Audrey Hepburn, "Roman Holiday" (1953)
Audrey Hepburn's star-making role in "Roman Holiday" could have been a whimsical one-off, but Hepburn infuses this delightful romantic comedy with infectious enthusiasm and absolute sincerity. And, of course, perfect comic timing. As a princess who plays hooky to enjoy life as a normal person, and winds up romancing a newspaper reporter who's only trying to get the tabloid scoop, Hepburn lets the audience experience a day of non-stop exhilaration while never losing sight of the melancholy fact that all these wonderful moments have to end.
Marlon Brando & Eva Marie Saint, "On the Waterfront" (1954)
Elia Kazan's "On the Waterfront" is often described as a turning point in motion-picture acting, in which performances began to turn inward and convey new levels of complexity. Watching it today, the film still feels fresh and exciting, as Oscar-winners Marlon Brando and Eva Marie Saint are in the process of drawing the blueprints for generations of performers to follow. As a dockworker swept into a life of corruption, in more ways than one, Brando practically overflows with inner conflict, and only finds something resembling solace in his relationship with the sister of a man he unwittingly got killed. The moral and ethical layers of "On the Waterfront" are made stickier by their parallels to Kazan's own history, but Brando and Saint are fully realized, distinct characters whose journey has value whether you know Kazan named names or not.
Sir Alec Guinness, "The Bridge on the River Kwai" (1957)
The madness of war never had an avatar more exquisite than Lieutenant Colonel Nicholson, who confuses pride for victory and nearly loses World War II in the process. A prisoner of war, he lets himself be tortured on a matter of principle -- a self-serving principle, one that excludes him and his officers from manual labor -- and is so impossibly stubborn he psychologically hobbles his captors. And then, just to prove his British greatness once and for all, he decides to build the finest bridge ever built -- for the enemy. Guinness understands the absolute self-righteousness necessary to justify Nicholson's monomania, and the absolute extremes that are necessary to wrestle him back into the real world.
Gregory Peck, "To Kill a Mockingbird" (1962)
The most incredible part of Gregory Peck's iconic performance as attorney Atticus Finch in "To Kill a Mockingbird" isn't his unflappable dignity; it's how little he actually has to work with. Robert Mulligan's impressive adaptation of Harper Lee's classic novel tells the story from the perspective of Finch's children, who are not privy to Finch's greatest doubts and fears as he defends a black man falsely accused of rape in Alabama in the 1930s. The nuances of Peck's performance emerge in brief flashes of emotional reflex, which he repeatedly stifles in order to do the right thing and be the best father possible. His performance looks like it's built on big moments and iconic speeches, but the foundation is in the fleeting moments of vulnerability.

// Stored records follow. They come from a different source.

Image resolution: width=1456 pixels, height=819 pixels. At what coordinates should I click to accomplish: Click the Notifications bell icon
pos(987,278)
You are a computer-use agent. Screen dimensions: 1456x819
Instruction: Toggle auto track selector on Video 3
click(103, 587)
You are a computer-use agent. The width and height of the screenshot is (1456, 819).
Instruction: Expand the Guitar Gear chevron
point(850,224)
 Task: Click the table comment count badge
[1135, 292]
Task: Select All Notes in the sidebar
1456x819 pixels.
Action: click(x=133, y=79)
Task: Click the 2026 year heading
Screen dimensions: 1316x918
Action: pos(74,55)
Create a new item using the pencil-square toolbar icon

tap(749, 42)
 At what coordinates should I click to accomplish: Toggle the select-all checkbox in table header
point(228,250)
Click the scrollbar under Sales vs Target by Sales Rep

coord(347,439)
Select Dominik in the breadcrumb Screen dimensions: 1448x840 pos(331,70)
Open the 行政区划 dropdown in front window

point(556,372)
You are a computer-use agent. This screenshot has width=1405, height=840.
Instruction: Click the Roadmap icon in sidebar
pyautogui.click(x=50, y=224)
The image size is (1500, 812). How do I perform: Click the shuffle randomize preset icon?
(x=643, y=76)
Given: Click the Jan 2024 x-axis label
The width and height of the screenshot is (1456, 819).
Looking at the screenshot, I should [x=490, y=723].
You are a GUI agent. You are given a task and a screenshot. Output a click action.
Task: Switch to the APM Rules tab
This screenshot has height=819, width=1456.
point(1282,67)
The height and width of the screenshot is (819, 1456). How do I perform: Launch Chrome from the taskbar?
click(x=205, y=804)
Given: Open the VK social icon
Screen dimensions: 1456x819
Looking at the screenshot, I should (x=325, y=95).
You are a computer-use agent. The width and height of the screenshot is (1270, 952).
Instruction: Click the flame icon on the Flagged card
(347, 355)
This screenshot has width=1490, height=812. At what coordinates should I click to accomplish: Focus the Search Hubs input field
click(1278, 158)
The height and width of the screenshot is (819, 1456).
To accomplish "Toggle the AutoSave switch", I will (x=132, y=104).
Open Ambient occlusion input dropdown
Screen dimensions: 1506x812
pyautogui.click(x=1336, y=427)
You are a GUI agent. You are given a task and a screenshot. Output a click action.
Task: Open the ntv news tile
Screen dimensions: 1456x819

Barbra Streisand, "Funny Girl" (1968)
Barbra Streisand's motion picture debut is a dazzler, with a portrayal of stage icon Fanny Brice that makes a convincing argument that Streisand is Brice's successor. Vaudevillian humor and stunning musical numbers would be impressive enough on their own, but Streisand includes all the insecurity we need to make this larger-than-life character feel like someone we know, love, and want to see succeed. It's a grand performance about a grand performer, and Streisand absolutely explodes on-screen as she claims Hollywood for her own.